>> Begin Entries provided

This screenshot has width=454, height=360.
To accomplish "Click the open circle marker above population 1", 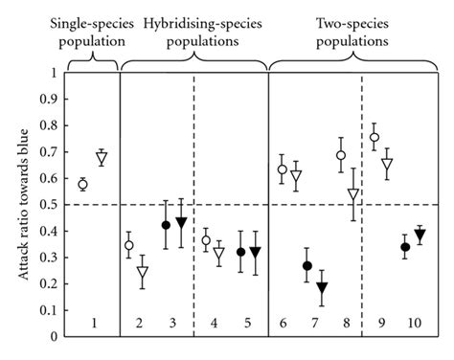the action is click(82, 185).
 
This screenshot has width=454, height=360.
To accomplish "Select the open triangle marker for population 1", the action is click(102, 157).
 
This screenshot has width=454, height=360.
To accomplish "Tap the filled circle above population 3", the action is click(166, 225).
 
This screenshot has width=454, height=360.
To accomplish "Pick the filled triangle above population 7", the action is click(322, 287).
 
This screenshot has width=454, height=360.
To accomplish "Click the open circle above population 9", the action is click(375, 137).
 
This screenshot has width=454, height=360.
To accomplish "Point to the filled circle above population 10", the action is click(405, 247).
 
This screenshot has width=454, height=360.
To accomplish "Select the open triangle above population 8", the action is click(353, 193).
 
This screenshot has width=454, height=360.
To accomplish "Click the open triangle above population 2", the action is click(143, 272).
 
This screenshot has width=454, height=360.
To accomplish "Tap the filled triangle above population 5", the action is click(256, 252).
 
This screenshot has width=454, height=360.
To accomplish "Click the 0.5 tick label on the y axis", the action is click(49, 205).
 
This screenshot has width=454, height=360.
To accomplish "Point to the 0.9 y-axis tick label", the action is click(49, 100).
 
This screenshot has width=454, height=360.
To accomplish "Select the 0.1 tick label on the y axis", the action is click(49, 310).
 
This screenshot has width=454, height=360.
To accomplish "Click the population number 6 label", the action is click(283, 324).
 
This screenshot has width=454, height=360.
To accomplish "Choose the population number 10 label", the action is click(414, 324).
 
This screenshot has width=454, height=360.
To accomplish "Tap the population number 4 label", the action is click(214, 324).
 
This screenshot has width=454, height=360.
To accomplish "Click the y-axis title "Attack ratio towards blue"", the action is click(23, 205).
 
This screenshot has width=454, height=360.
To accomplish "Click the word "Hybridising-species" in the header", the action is click(202, 24).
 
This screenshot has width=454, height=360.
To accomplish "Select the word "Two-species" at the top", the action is click(352, 24).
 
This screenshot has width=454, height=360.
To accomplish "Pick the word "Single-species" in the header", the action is click(92, 24).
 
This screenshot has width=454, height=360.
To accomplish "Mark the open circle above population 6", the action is click(283, 169).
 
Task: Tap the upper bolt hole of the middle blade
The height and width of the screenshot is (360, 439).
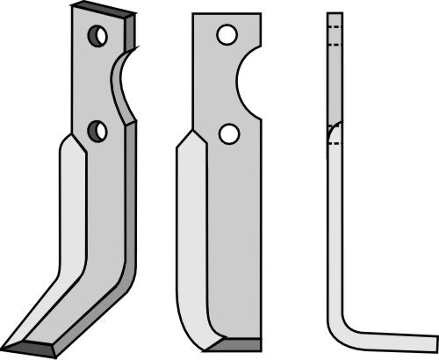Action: [x=227, y=36]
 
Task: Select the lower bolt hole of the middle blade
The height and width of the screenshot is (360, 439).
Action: [x=228, y=133]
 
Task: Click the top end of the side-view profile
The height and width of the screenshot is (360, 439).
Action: [x=334, y=14]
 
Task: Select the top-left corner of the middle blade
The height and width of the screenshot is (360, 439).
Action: [x=193, y=15]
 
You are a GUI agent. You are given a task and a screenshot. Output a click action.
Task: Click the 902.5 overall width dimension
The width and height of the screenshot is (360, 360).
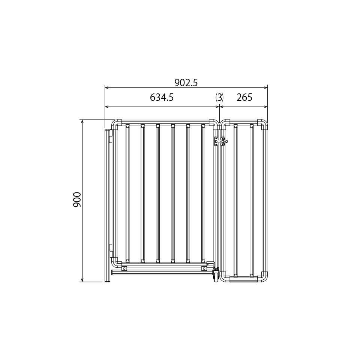tap(186, 82)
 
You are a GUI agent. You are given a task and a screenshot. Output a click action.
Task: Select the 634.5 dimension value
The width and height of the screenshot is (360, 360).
tap(162, 98)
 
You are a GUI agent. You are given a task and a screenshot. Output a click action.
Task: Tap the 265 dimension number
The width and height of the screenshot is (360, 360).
tap(244, 98)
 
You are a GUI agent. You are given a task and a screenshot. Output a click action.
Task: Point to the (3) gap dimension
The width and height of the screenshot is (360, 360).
tap(219, 98)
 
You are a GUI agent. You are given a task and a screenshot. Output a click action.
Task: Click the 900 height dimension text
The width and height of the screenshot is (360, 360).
tap(77, 200)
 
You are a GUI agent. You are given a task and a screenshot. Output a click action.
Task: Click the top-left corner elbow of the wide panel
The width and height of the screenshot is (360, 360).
tap(117, 124)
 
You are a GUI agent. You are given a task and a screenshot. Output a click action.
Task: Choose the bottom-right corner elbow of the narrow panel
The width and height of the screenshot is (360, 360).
tap(264, 277)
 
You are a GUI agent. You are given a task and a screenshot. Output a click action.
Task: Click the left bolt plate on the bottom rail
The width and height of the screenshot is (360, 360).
tap(124, 268)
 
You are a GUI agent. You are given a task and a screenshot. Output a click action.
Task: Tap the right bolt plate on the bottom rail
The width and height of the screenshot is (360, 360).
tap(204, 268)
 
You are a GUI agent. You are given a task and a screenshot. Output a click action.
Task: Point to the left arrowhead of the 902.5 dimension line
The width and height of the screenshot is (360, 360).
tap(106, 88)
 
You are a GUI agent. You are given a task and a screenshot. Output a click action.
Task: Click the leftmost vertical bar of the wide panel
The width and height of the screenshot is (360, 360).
tap(128, 193)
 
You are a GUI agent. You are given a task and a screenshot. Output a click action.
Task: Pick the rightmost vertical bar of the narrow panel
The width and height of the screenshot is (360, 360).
tap(252, 201)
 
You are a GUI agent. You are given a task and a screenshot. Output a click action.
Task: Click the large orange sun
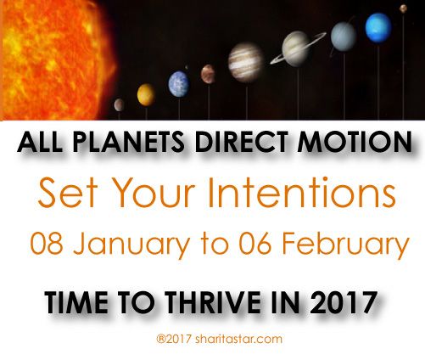click(x=57, y=59)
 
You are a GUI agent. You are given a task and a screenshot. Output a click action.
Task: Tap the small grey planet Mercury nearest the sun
click(x=119, y=105)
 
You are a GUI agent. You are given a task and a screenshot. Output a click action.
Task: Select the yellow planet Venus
click(x=146, y=95)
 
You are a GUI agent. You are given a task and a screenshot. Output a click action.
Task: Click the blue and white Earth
click(x=179, y=84)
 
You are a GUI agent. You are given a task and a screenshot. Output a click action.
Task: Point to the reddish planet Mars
click(x=208, y=74)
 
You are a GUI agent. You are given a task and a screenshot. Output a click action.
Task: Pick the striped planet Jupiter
click(x=246, y=63)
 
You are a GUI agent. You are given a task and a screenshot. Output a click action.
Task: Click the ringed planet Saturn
click(x=298, y=49)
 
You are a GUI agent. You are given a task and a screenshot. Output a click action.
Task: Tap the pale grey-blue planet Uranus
click(x=344, y=37)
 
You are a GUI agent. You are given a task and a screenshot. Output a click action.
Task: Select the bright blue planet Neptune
click(x=378, y=28)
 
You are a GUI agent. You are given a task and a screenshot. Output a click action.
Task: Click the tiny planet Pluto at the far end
click(x=403, y=8)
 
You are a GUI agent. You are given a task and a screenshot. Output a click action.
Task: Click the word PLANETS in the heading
click(x=128, y=142)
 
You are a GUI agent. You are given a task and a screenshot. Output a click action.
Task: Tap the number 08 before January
click(x=47, y=244)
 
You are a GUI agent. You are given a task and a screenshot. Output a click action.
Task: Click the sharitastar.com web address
click(x=238, y=339)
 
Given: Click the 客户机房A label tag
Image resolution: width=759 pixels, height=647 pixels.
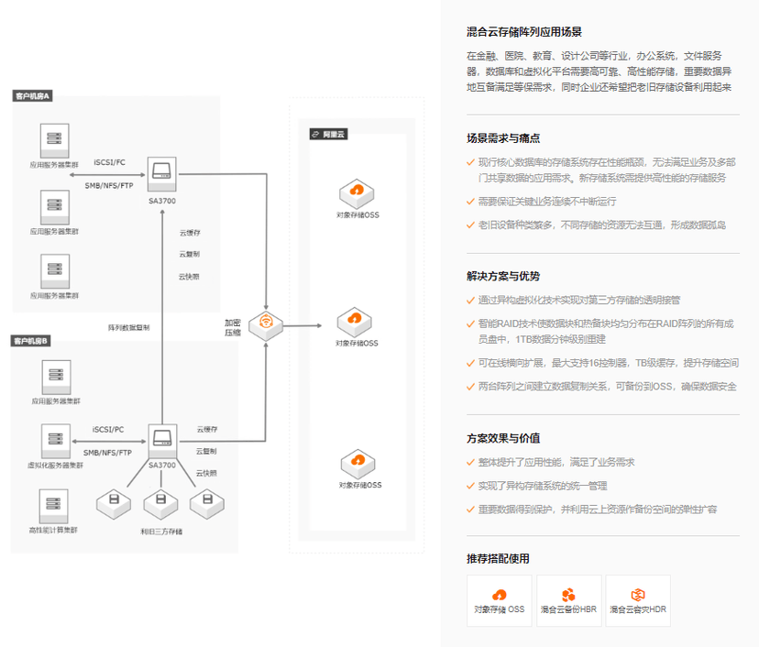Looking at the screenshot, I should coord(32,95).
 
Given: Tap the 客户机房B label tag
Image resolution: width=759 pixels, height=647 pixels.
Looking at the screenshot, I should coord(32,341).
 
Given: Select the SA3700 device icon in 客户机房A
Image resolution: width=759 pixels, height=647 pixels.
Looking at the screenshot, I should coord(161,170).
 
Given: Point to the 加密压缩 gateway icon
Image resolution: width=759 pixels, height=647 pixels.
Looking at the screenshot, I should coord(266,324).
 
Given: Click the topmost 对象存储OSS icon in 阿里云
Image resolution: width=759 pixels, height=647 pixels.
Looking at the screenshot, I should coord(357,193).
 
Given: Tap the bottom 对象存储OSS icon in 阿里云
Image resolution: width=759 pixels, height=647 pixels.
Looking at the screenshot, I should coord(357,463).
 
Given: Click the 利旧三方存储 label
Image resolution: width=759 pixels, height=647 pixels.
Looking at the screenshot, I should coord(161,532).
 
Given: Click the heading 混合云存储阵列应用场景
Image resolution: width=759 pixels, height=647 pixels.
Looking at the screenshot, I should coord(523,31).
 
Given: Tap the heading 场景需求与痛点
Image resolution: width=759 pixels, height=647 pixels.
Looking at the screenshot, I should coord(503,138).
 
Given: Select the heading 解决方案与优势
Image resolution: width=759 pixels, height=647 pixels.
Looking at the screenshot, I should coord(503,276).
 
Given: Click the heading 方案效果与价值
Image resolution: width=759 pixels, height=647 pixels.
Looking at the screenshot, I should coord(503,438).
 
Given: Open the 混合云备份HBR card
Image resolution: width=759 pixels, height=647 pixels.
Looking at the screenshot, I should coord(568,600).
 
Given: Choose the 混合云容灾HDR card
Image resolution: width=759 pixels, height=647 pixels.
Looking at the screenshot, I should coord(637,600).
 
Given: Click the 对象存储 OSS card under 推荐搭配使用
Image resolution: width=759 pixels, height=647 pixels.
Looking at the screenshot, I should coord(500,600).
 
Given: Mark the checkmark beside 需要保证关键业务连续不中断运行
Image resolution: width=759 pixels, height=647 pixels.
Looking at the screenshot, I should coord(470,202).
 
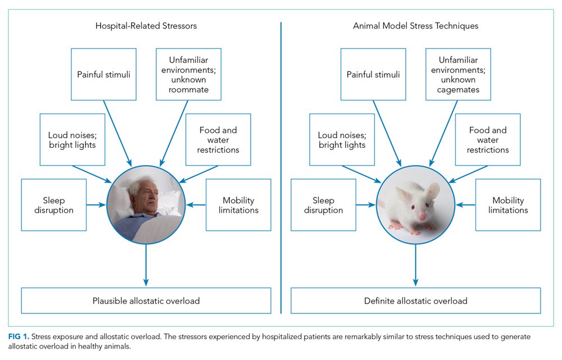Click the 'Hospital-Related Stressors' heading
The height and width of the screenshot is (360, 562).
click(x=146, y=26)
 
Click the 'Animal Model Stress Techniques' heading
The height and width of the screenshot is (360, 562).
click(x=415, y=26)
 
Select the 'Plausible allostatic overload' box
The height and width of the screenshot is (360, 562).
click(x=146, y=301)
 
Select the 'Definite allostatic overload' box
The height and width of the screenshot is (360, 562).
click(x=415, y=301)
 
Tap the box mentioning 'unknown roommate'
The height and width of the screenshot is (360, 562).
click(x=188, y=74)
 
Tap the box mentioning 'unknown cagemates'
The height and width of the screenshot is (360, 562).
click(x=458, y=74)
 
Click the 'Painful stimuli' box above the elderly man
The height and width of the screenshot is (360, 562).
click(x=103, y=74)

>> End Entries provided

*Required work*: Return, unchanged, every line of the data above that contains the word "axis".

*Complete response*:
To accomplish "Click the 0.5 tick label on the y axis", the action is click(49, 205).
To accomplish "Point to the 0.9 y-axis tick label", the action is click(49, 100).
To accomplish "Select the 0.1 tick label on the y axis", the action is click(49, 310).
To accomplish "Click the y-axis title "Attack ratio towards blue"", the action is click(23, 205).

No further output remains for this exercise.